Gadis dengan rambut sepinggang yang kali ini ia biarkan tergerai itu menatap ke arah Rivanya dengan tak enak. "Emangnya gak apa-apa?"
Rivanya tersenyum manis sehingga menampilkan lesung pipinya. "Gak apa-apa, kok."
"Yaudah kalau gitu, gue mau nitip bakso aja," Elmira menyerahkan uangnya pada Rivanya. "Oh ya, kalau minumnya air putih aja. Thanks ya..."
Setelah kepergian Rivanya, Alana menatap gadis itu yang perlahan menjauh lalu mengalihkan pandangannya ke arah Elmira. "Lo kenapa bisa kenal sama cewek kayak Alana?"
"Ketemu di perpustakaan dan kebetulan dia sendiri yang nyamperin gue, ternyata dia juga ikut program pertukaran pelajar," jawab Elmira menjelaskan.
"Oh jadi nanti lo bakalan sama dia dong di sekolah baru?" tebak Alana.
Kedua bahu Elmira terangkat. "Gak tahu juga, informasi tentang sekolahnya nanti nyusul."
"Dia kayaknya gampang banget akrab ya," Alana menatap mie ayamnya dengan nanar. Pikirannya saat ini benar-benar berkecamuk.
Elmira menyernitkan alisnya melihat raut wajah sahabatnya itu. "Lo kenapa?"
Alana mendongak lalu menggeleng disertai senyuman tipisnya.

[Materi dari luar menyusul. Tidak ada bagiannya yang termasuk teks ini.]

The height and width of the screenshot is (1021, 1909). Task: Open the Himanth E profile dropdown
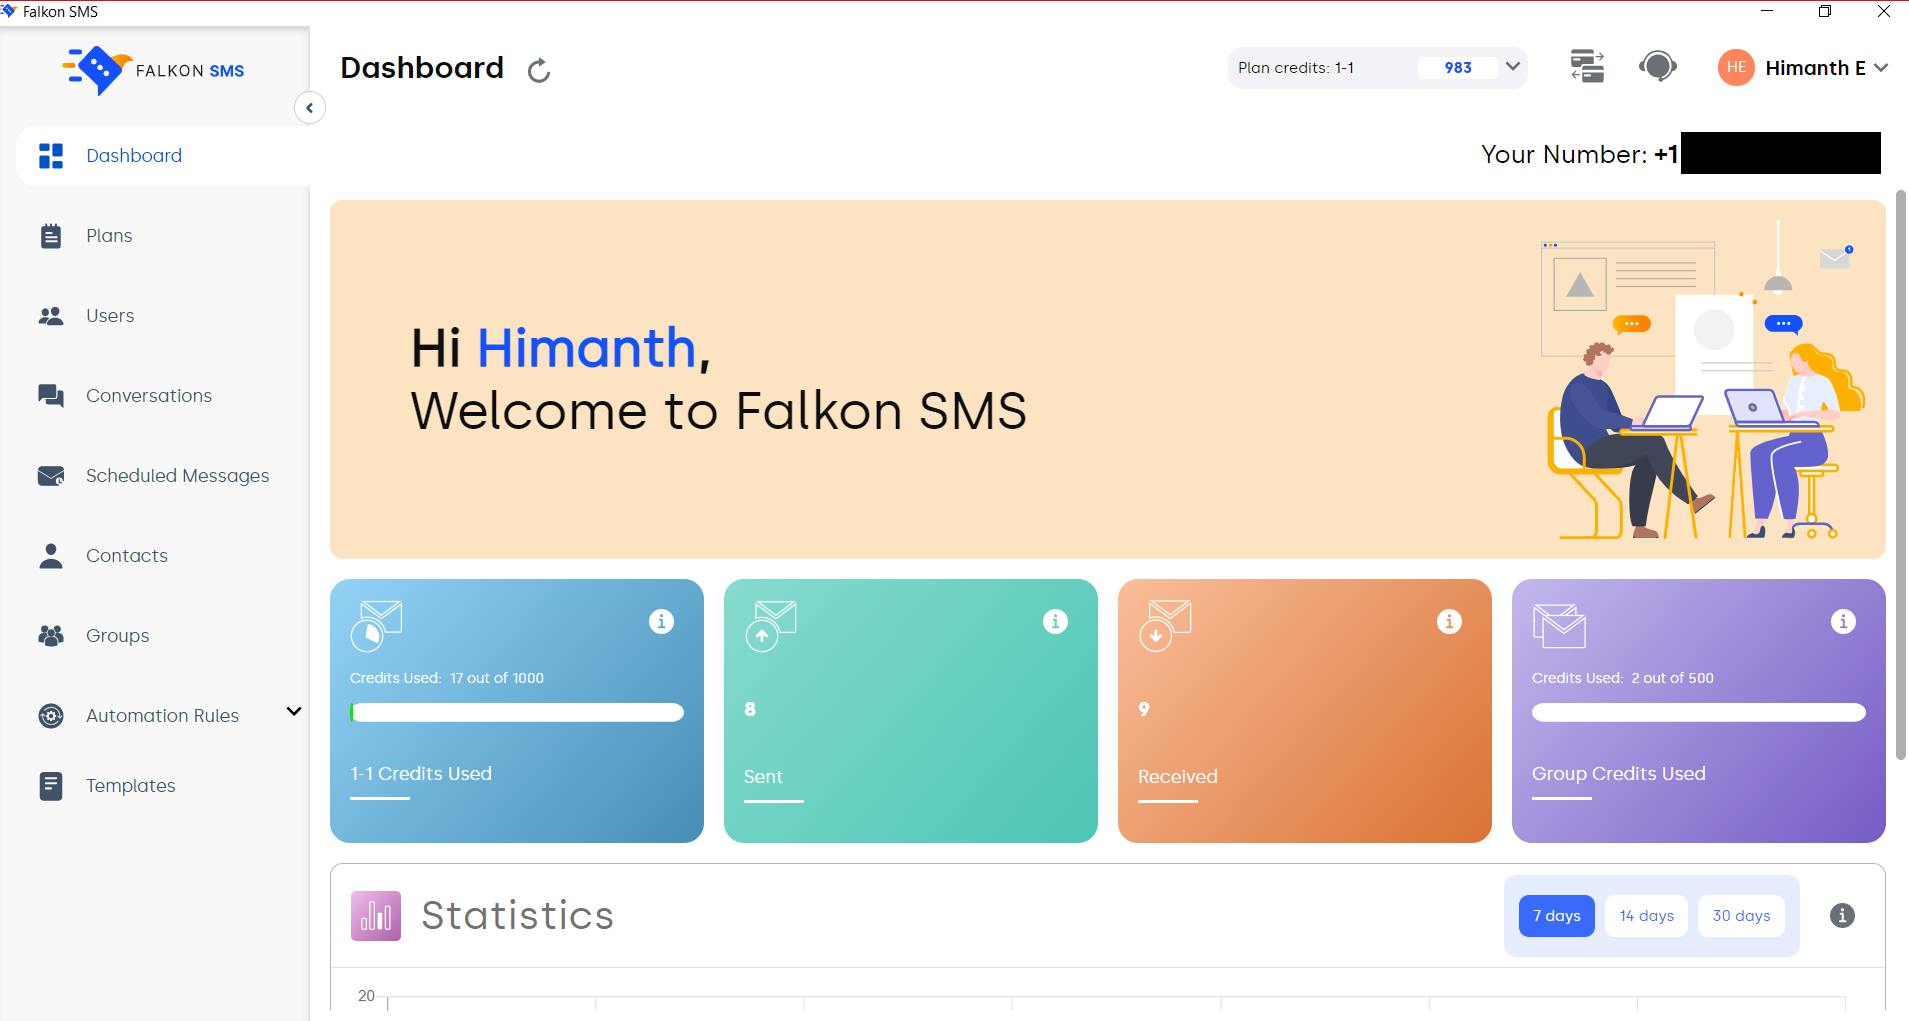tap(1881, 67)
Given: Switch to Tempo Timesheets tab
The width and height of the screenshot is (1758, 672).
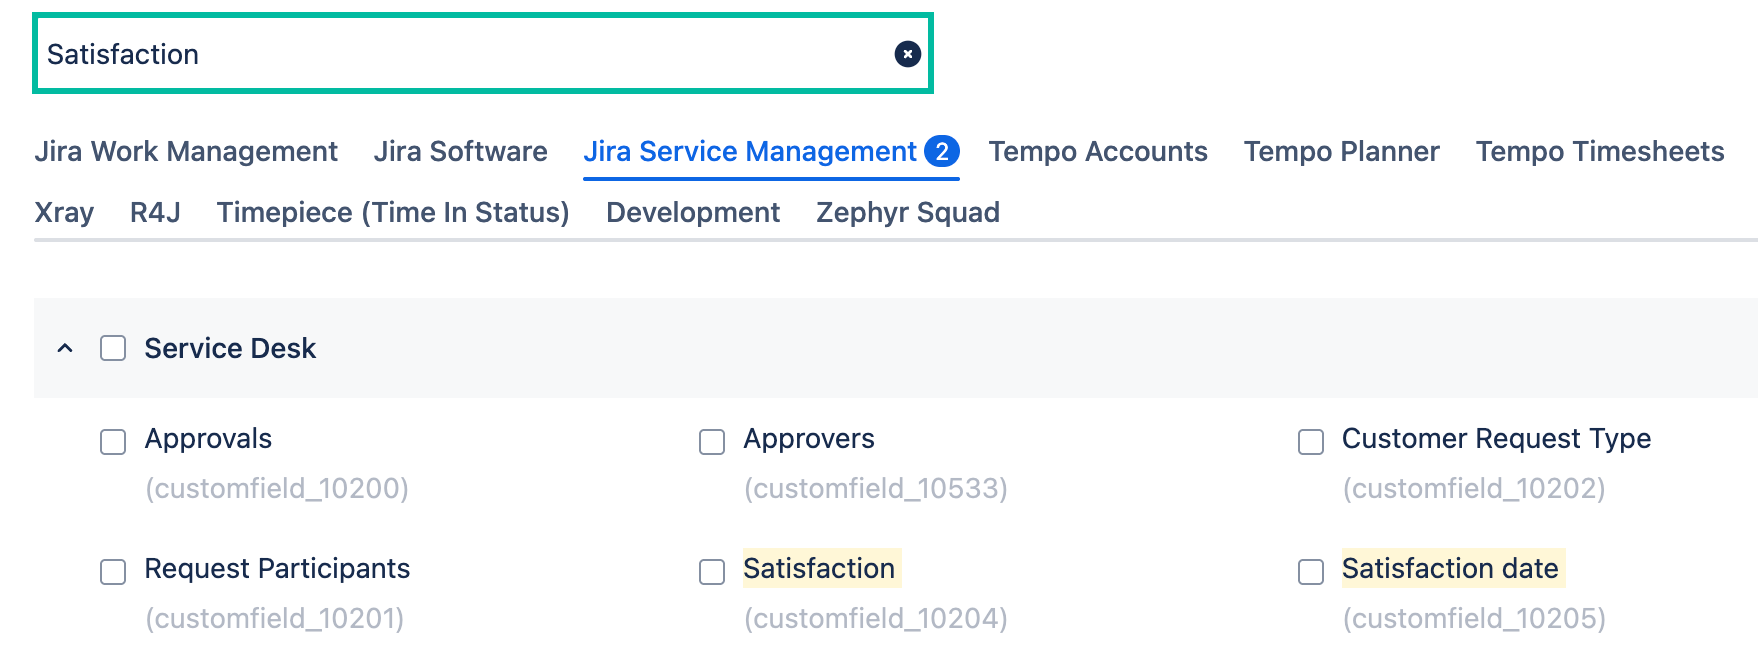Looking at the screenshot, I should (1600, 151).
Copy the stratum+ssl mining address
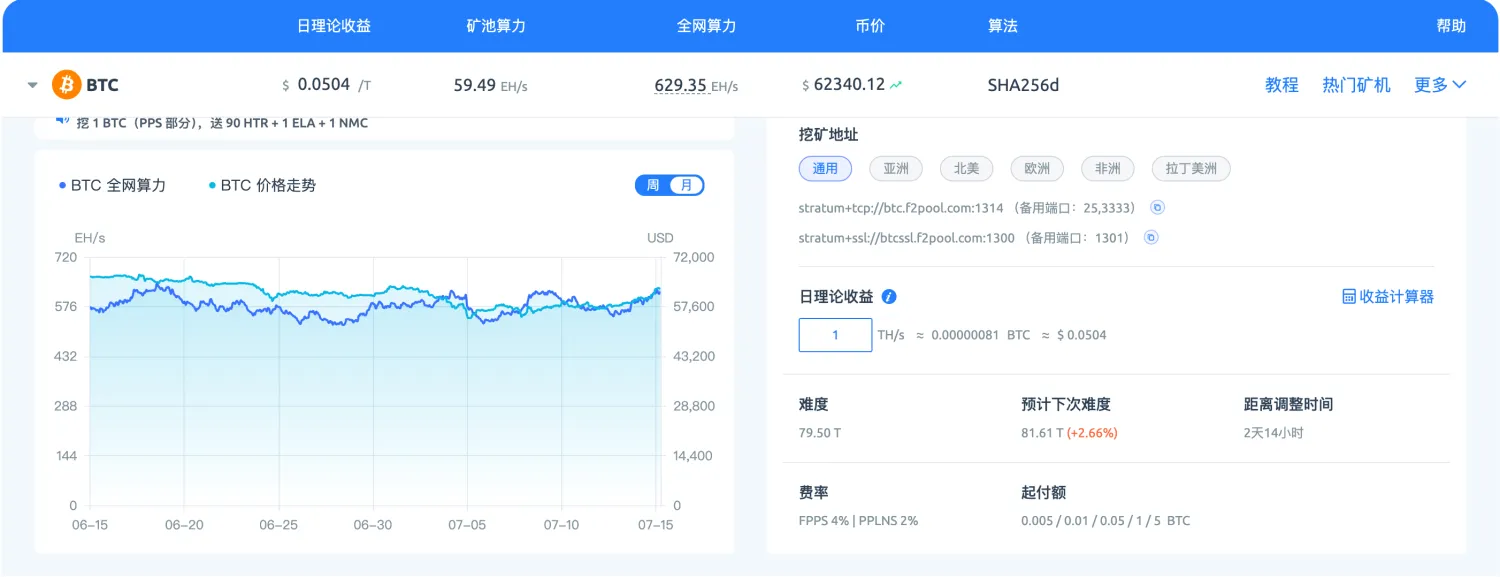The height and width of the screenshot is (577, 1500). click(1151, 238)
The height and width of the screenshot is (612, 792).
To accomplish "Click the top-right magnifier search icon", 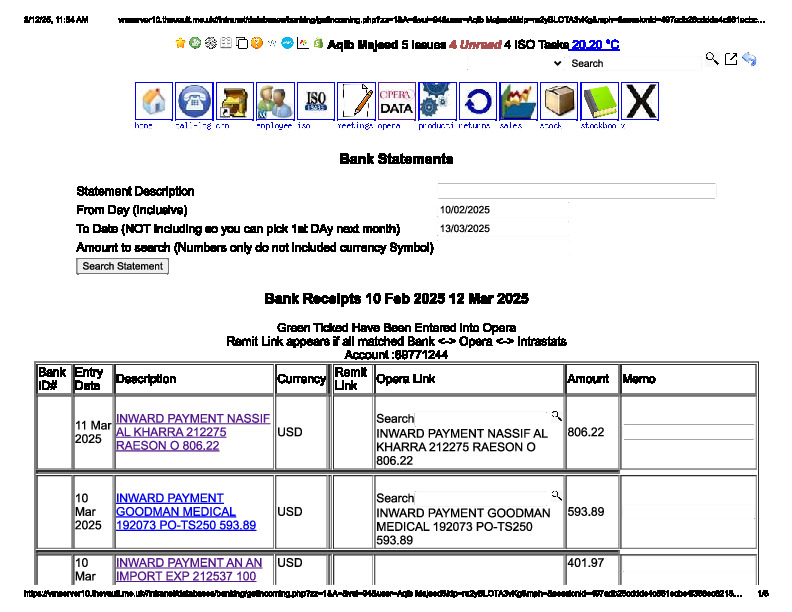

Tak puas dengan tanggapan Alana seperti itu, Elmira mengguncangkan tangan sahabatnya itu memaksa untuk berkata jujur. "Jawab pertanyaan gue yang bener, Na."
Alana menghembuskan napasnya kasar. "Gue takut kalau nanti posisi gue yang selalu ada di samping lo itu tergantikan sama dia, El. Mana dia keliatannya baik banget, beda kayak gue yang selalu bikin lo kesel."